If you're going to wait until after pressing to add your MLB, consider postponing the inoculation just a bit. Press and get your juice into carboys, rack off of the gross lees in 2-3 days, add your MLB at that racking off of the gross lees. No sense adding the MLB and then leaving the lees behind in 2-3 days, they will be rich in MLB content.


----------



## mainshipfred

ibglowin said:


> MLB can not metabolize any man made malic acid which is the only thing sold by a LHBS so whatever you add is stuck in there unless you precipitate it out with salt. (carbonate)



Well lesson learned, did some research on the malic and found what you were referring to the 2 types D and L. To boot Carlson's blend is 10% tartaric, 50% Malic and 40% Citric not a good ratio. I'm stuck with the citric so the question is would the MLB if left in long enough convert all the naturally occuring malic and I would only be left with the synthetic? Per the ratio I have about 13g of synthetic. The other recommendation rather then carbonate was to blend the wine. All I have to blend with is a lower end Malbec and a better Pinot Noir. 
Any recommendations or should I just leave it and have a "not the greatest wine".


----------



## Boatboy24

Fred: Have you already added the blend? I believe I have some Tartaric on hand. If we manage to meet up this weekend, I can give you some.

Precipitating acid out with carbonate is an option, but if I recall correctly, that process preferentially goes after Tartaric first, which would just exacerbate your issue.


----------



## mainshipfred

Boatboy24 said:


> Fred: Have you already added the blend? I believe I have some Tartaric on hand. If we manage to meet up this weekend, I can give you some.
> 
> Precipitating acid out with carbonate is an option, but if I recall correctly, that process preferentially goes after Tartaric first, which would just exacerbate your issue.

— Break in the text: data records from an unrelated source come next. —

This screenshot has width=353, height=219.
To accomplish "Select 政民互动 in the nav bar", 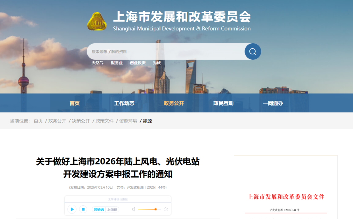I will [x=223, y=103].
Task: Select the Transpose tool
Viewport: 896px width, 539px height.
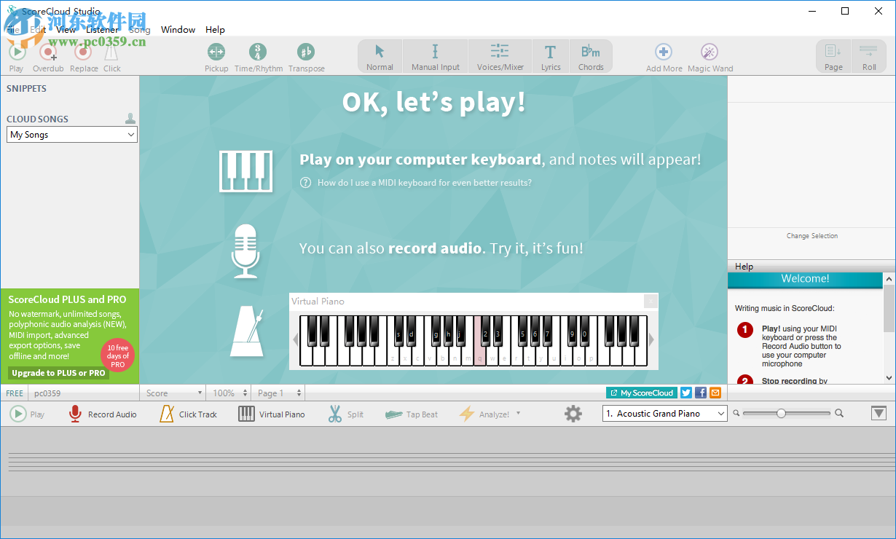Action: [306, 55]
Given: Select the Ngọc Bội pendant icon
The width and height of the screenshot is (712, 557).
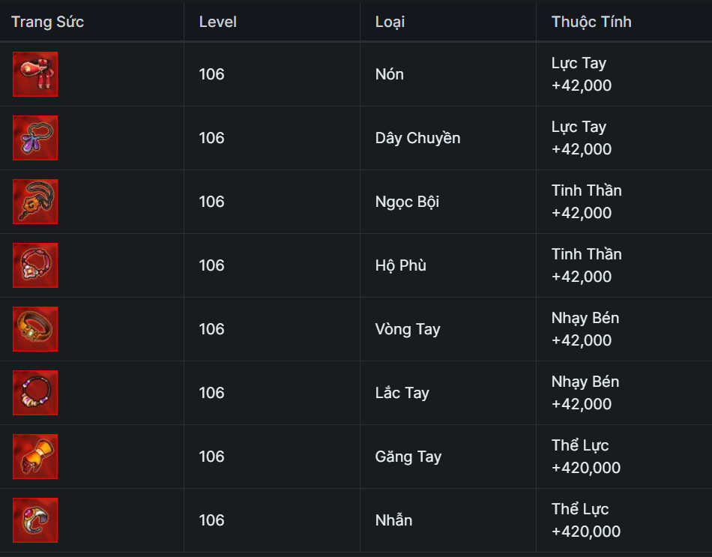Looking at the screenshot, I should [35, 202].
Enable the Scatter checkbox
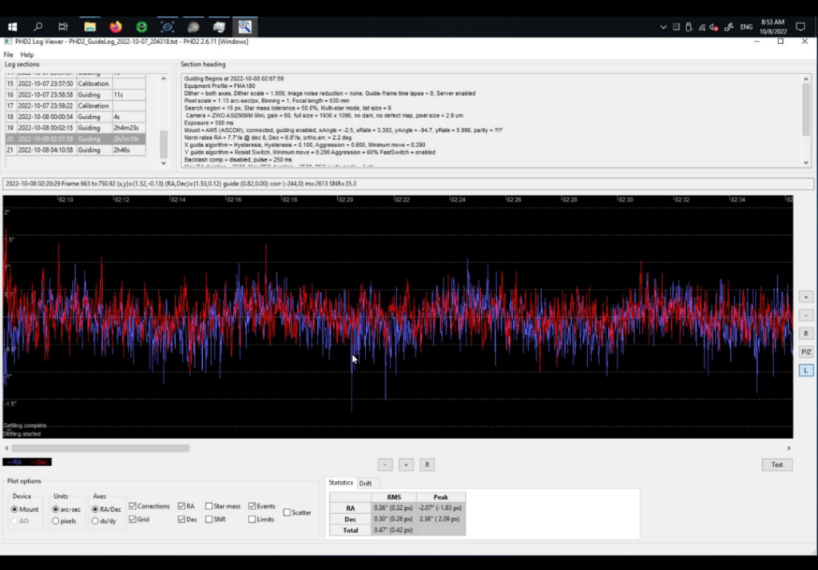Screen dimensions: 818x570 pyautogui.click(x=288, y=512)
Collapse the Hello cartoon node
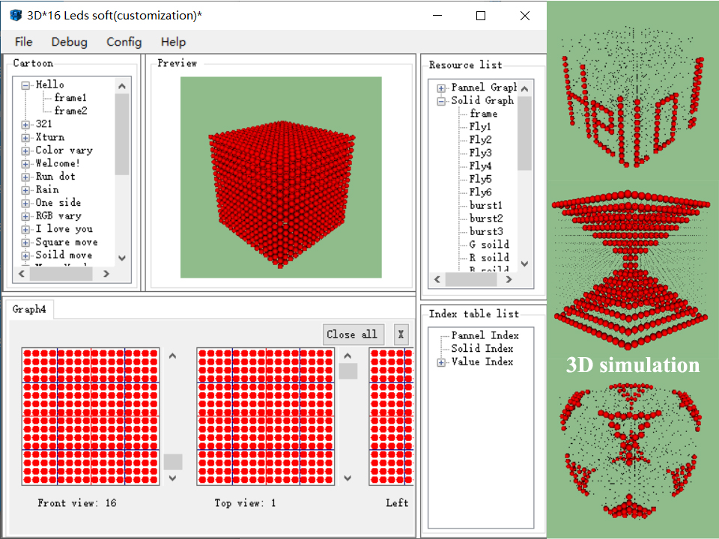The height and width of the screenshot is (539, 719). pos(25,85)
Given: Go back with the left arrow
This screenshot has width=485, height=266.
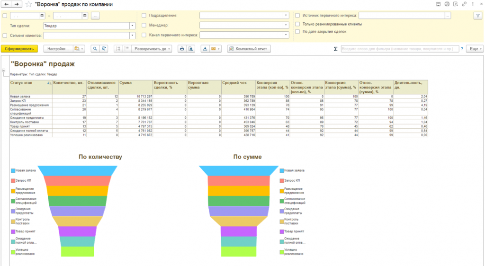Looking at the screenshot, I should click(6, 4).
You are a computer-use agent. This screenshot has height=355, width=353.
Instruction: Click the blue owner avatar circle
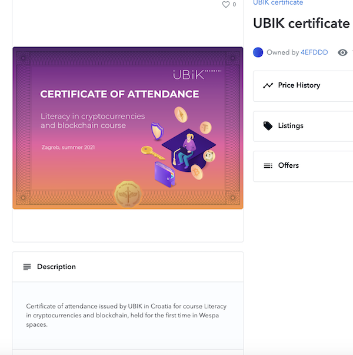pos(258,52)
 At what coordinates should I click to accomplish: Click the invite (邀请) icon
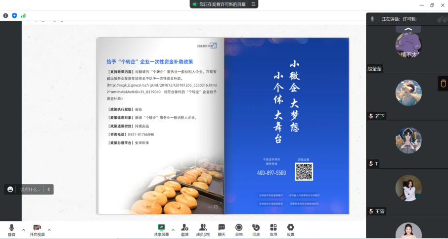(x=184, y=230)
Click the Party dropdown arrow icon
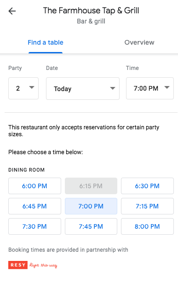 [32, 87]
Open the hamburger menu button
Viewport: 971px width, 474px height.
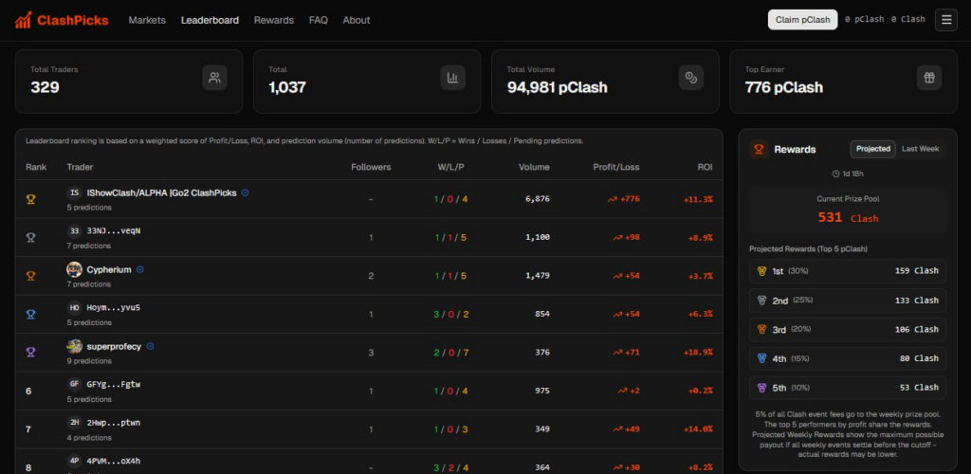coord(945,19)
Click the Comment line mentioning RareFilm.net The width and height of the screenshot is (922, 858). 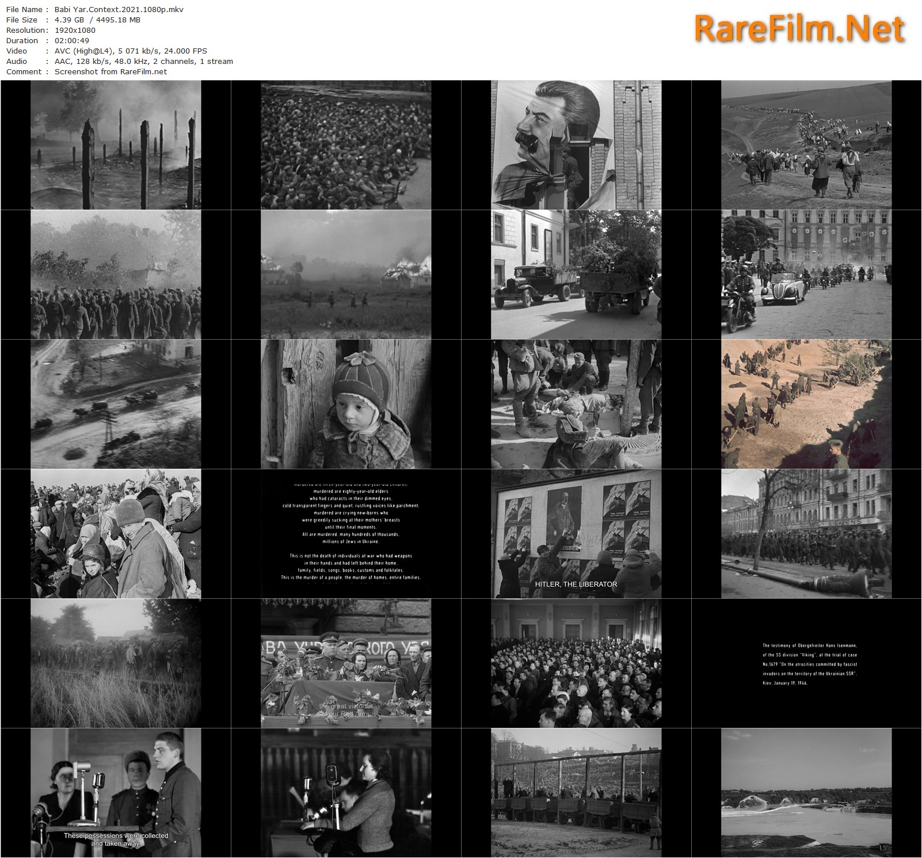coord(111,71)

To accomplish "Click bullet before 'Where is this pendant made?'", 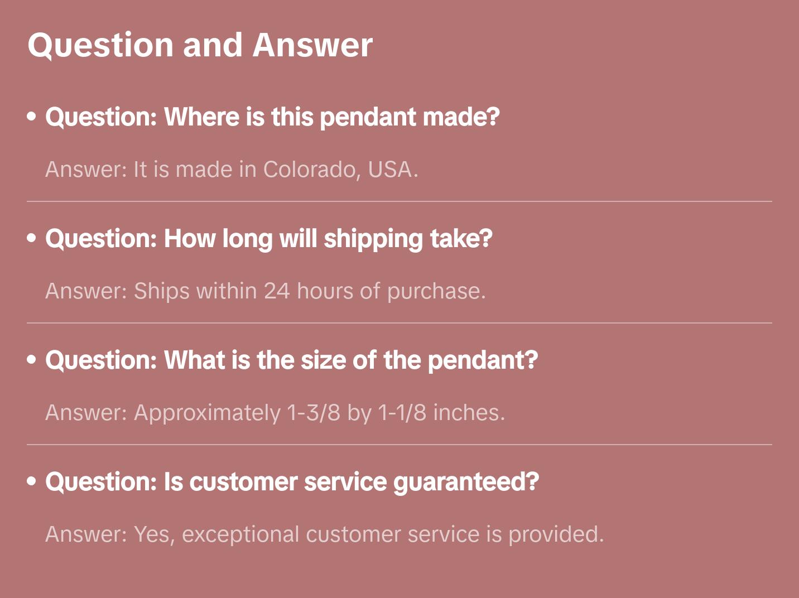I will tap(32, 117).
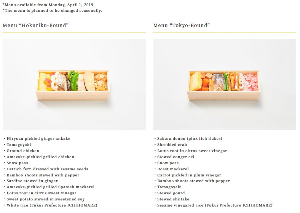Click the Menu "Hokuriku-Bound" heading

35,26
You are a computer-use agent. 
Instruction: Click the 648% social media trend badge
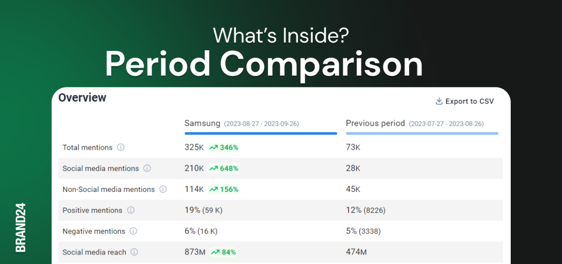pos(224,168)
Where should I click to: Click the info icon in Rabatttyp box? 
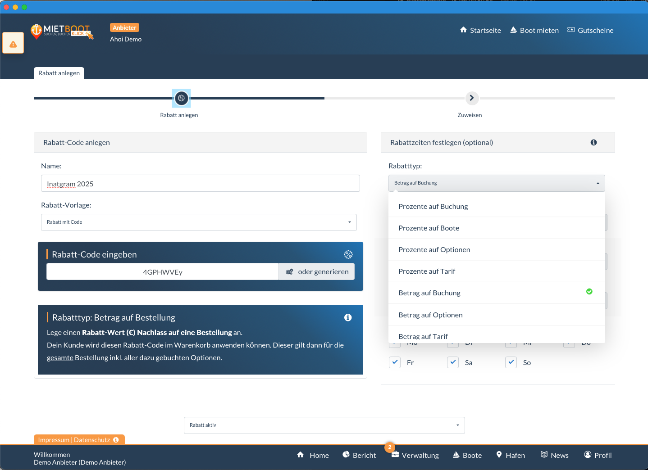click(348, 318)
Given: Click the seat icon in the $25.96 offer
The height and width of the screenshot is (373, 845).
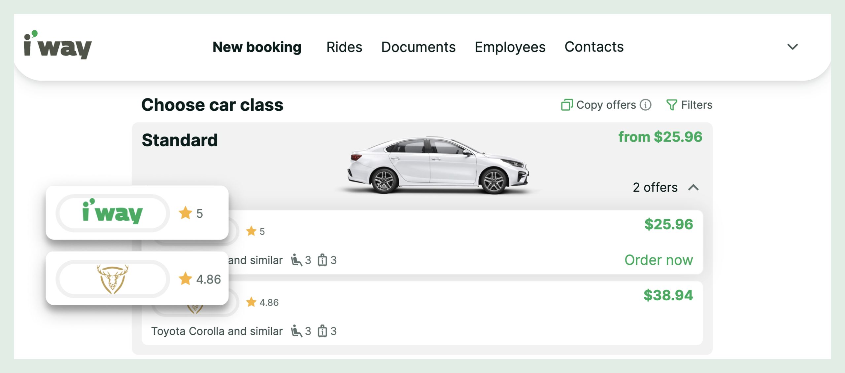Looking at the screenshot, I should coord(296,260).
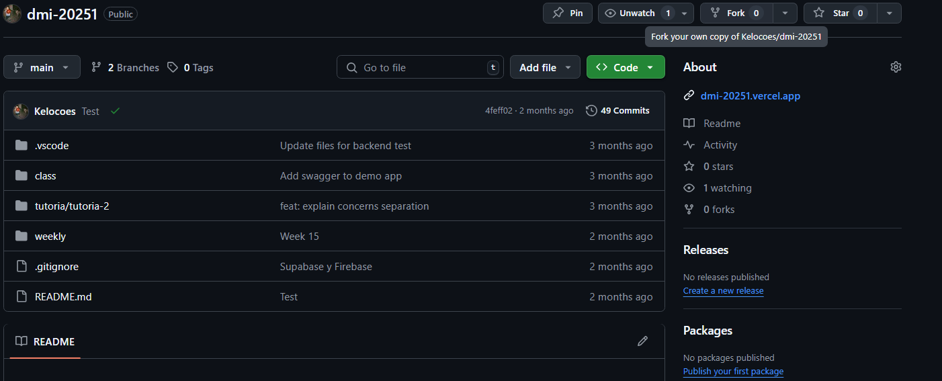Open the dmi-20251.vercel.app link

click(750, 96)
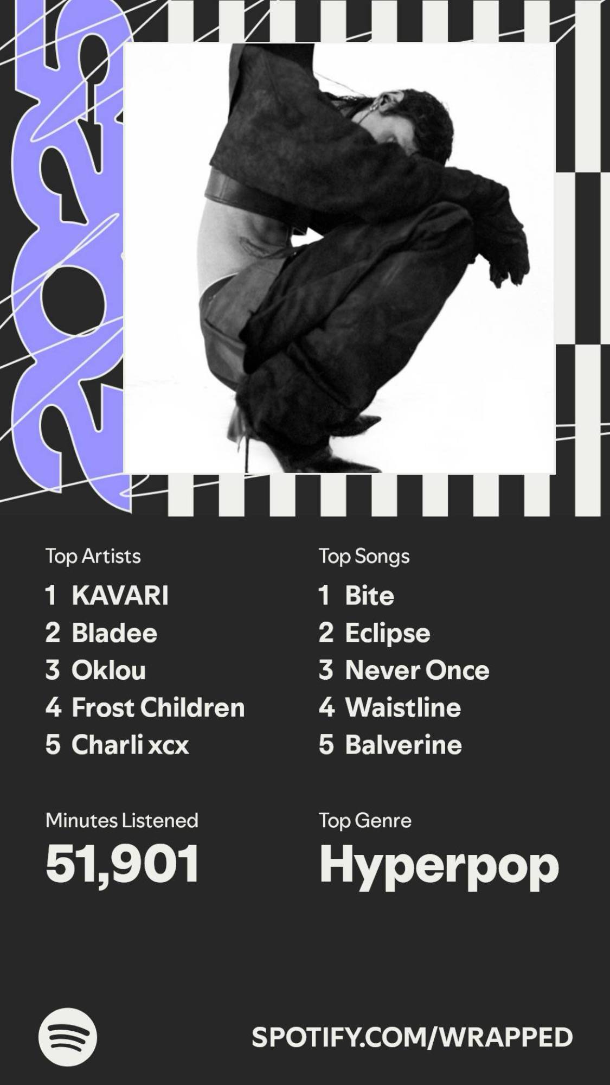
Task: Click the Spotify logo icon
Action: 68,1037
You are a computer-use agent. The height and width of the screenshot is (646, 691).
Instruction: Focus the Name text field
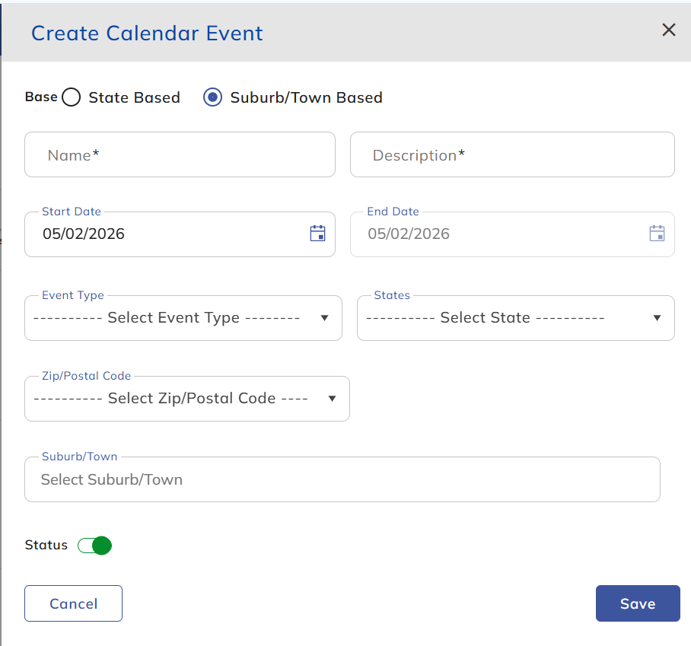pyautogui.click(x=180, y=155)

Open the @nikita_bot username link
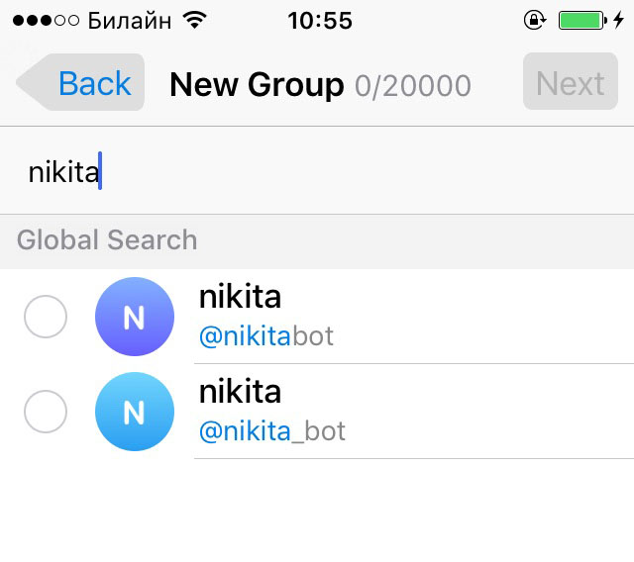(272, 431)
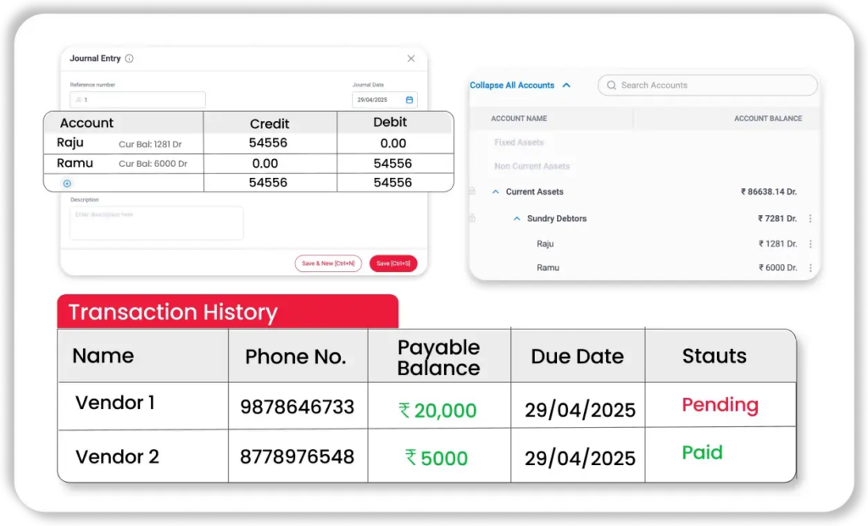Collapse the Sundry Debtors group
868x526 pixels.
pyautogui.click(x=516, y=219)
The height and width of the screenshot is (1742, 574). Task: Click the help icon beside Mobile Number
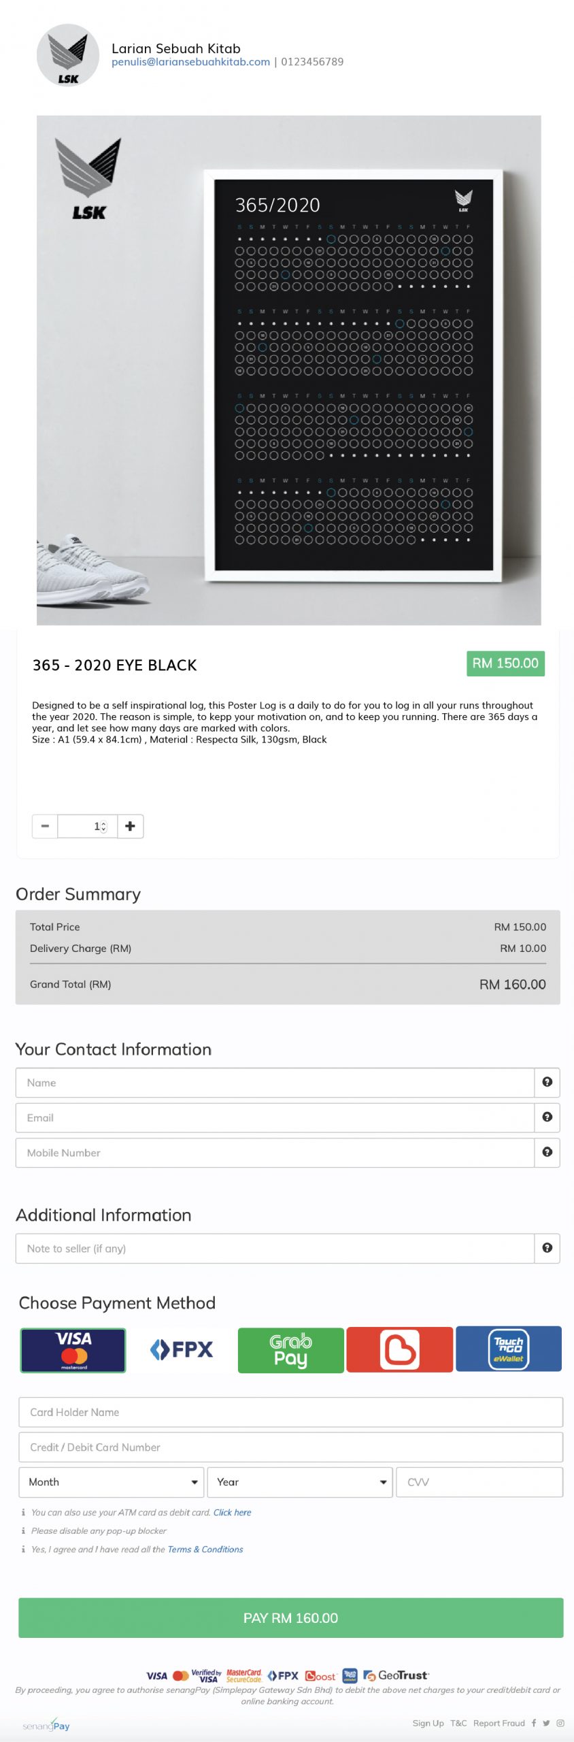[547, 1152]
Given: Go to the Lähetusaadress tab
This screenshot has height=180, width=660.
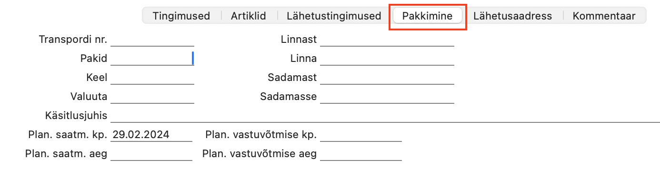Looking at the screenshot, I should pos(512,16).
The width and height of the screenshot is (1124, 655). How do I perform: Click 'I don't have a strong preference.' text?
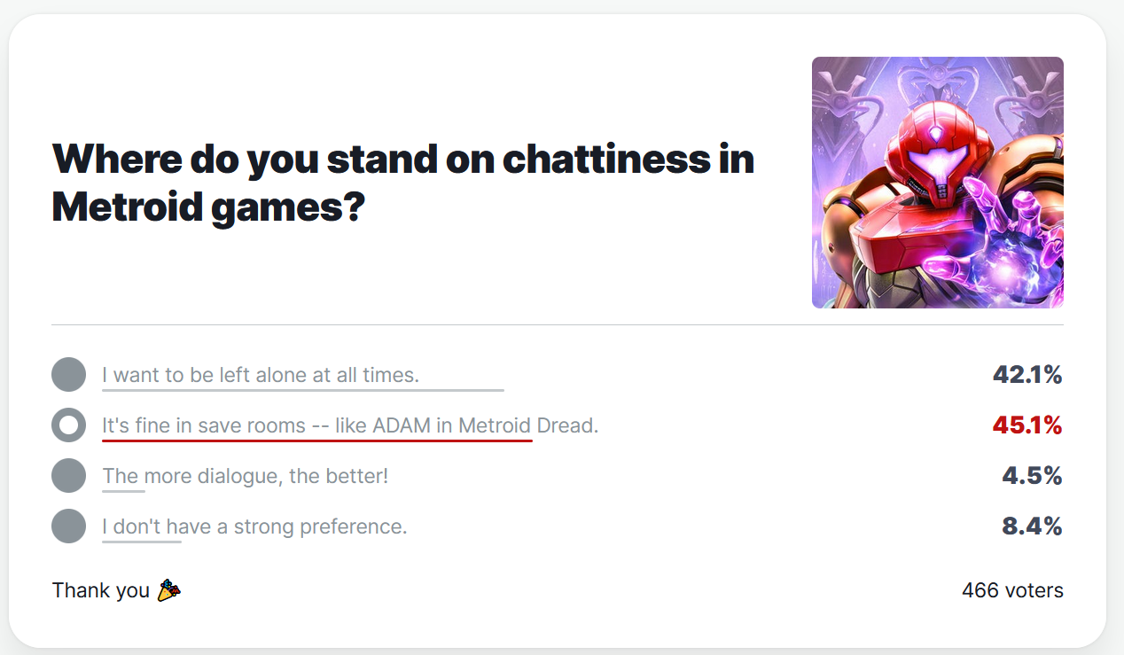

I always had tartaric, I just didn't know the difference at the time and yes it is already added. I think I am just going to have to hope for the best and maybe try a few different blending options before I bottle, but that's a year or so down the road. If I did try to carbonate couldn't I add additional tartaric afterward?


----------



## ibglowin

Potassium Carbonate is an equal opportunity precipitator. You may get a bigger dump of TA but only because the amount is higher to begin with than MA.



Boatboy24 said:


> Precipitating acid out with carbonate is an option, but if I recall correctly, that process preferentially goes after Tartaric first, which would just exacerbate your issue.


----------



## ibglowin

In theory yes, but the acid blend you added contains much more Malic per gram than naturally occurring acid in grape must so you would probably never be able to taste any reduction depending on how much you added.

FWIW my first try at fresh grapes long ago I mistakenly added some Malic I had purchased by accident thinking that was what I needed instead of Tartaric. Luckily I had another 6G to blend it with down the road and it turned out fine. 

This is one of those wine making mistakes you only make once. Like accidentally leaving the spigot in the open position as you pour in your juice bag on a Kit wine. 



mainshipfred said:


> Well lesson learned, did some research on the malic and found what you were referring to the 2 types D and L. To boot Carlson's blend is 10% tartaric, 50% Malic and 40% Citric not a good ratio. I'm stuck with the citric so the question is would the MLB if left in long enough convert all the naturally occuring malic and I would only be left with the synthetic? Per the ratio I have about 13g of synthetic. The other recommendation rather then carbonate was to blend the wine. All I have to blend with is a lower end Malbec and a better Pinot Noir.
> Any recommendations or should I just leave it and have a "not the greatest wine".


----------



## Boatboy24

ibglowin said:


> Potassium Carbonate is an equal opportunity precipitator. You may get a bigger dump of TA but only because the amount is higher to begin with than MA.



Turns out, I was thinking of Calcium Carbonate, not Potassium.


----------



## mainshipfred

ibglowin said:


> In theory yes, but the acid blend you added contains much more Malic per gram than naturally occurring acid in grape must so you would probably never be able to taste any reduction depending on how much you added.
> 
> FWIW my first try at fresh grapes long ago I mistakenly added some Malic I had purchased by accident thinking that was what I needed instead of Tartaric. Luckily I had another 6G to blend it with down the road and it turned out fine.
> 
> This is one of those wine making mistakes you only make once. Like accidentally leaving the spigot in the open position as you pour in your juice bag on a Kit wine.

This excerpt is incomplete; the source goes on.